## TASK
Show every line in the entries below that contains the string "pillow", copying each line in full.

## begin

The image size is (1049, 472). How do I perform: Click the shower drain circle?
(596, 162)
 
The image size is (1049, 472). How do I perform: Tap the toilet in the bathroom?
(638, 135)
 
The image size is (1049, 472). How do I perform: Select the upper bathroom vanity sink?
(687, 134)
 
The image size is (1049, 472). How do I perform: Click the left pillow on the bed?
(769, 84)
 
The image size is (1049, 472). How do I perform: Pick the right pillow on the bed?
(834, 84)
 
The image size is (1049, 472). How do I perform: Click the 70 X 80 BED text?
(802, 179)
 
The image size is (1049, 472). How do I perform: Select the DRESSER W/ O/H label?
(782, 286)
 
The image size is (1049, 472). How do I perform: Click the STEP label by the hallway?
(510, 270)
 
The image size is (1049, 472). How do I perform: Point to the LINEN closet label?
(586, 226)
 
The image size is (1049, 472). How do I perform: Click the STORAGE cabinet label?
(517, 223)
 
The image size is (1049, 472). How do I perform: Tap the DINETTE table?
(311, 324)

## end

## ANSWER TO THE PROBLEM
The image size is (1049, 472). How do I perform: Click the left pillow on the bed?
The image size is (1049, 472). How do I perform: Pick the right pillow on the bed?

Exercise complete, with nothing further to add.